Healing sounds nice in books. In poetry. As paintings. But in life, it is not. Healing will have you wishing you never asked the pain to go in the first place.
It hurts.
And you keep that idea of that golden destination at the front of your mind, in hopes of reaching it one day.
And sometimes you do. Sometimes you do reach that place...but it won't look like what you think it does.
Healing can be waking up and the weight that used to sit on your chest is no longer there. You get through your day quietly...uneventfully...and then it hits you. You don't miss them anymore.
Or, the phone rings...it's your mother and you answer the call without panicking. And when the conversation is done you realize...she doesn't scare me anymore.
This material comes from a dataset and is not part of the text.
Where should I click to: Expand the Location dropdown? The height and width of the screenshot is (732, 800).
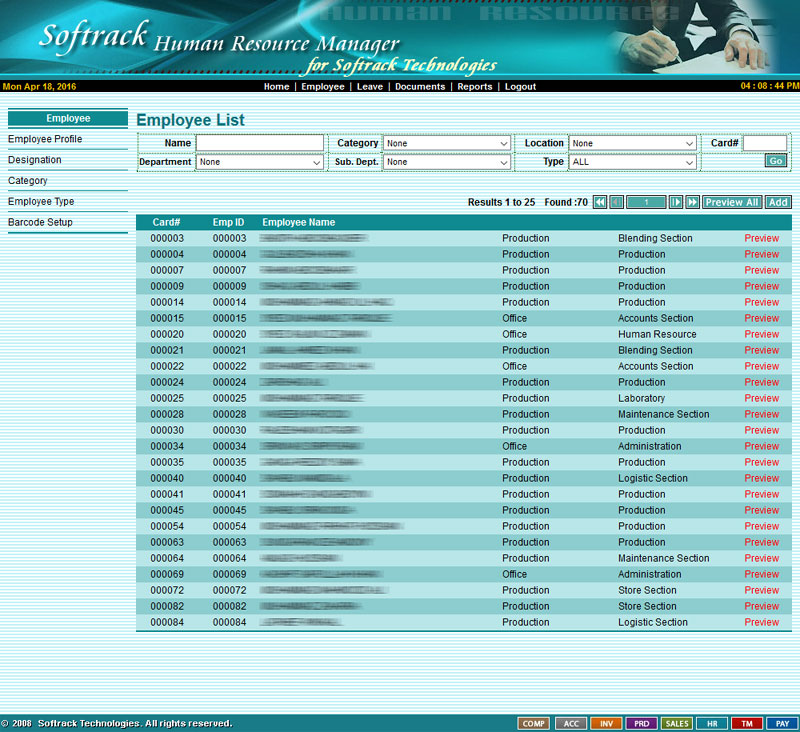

Or you show up at church, see the man you almost married, and you smile. You hear him preach and your chest remains still. You laugh after service and all those years...the pain...the tears...have led you to this moment where you smile at each other and mean it. You discuss your new partner and when he leaves...life continues. Healing is a stranger we hear of, dream of, but never recognize when she arrives.
She comes in quietly, after all the tears, the upheaval, the tantrums. She slips in and sits in the spot you'd reserved for her. The spot you'd stopped watching because you didn't think she'd come.
And one day you enter the room, greet her casually, grab your things, and head for the door. You stop, turn, and she smiles at you as she says, "I told you I'd come."
I never thought that I would heal.
At one point, I thought that I would remain broken. Wounded. Lost. But as I look back on the years, I see that healing had actually been there all along. Setting her space up gradually. In teary conversations with friends. Cups of coffee and Grey's Anatomy reruns. Endless therapy sessions. Countless prayers. The days I said yes. The days I said no.
Each step was another part of her coming. And even now, I know she isn't fully there. There's still more of her to come.
And I'll keep taking it one day at a time. Knowing that she'll come.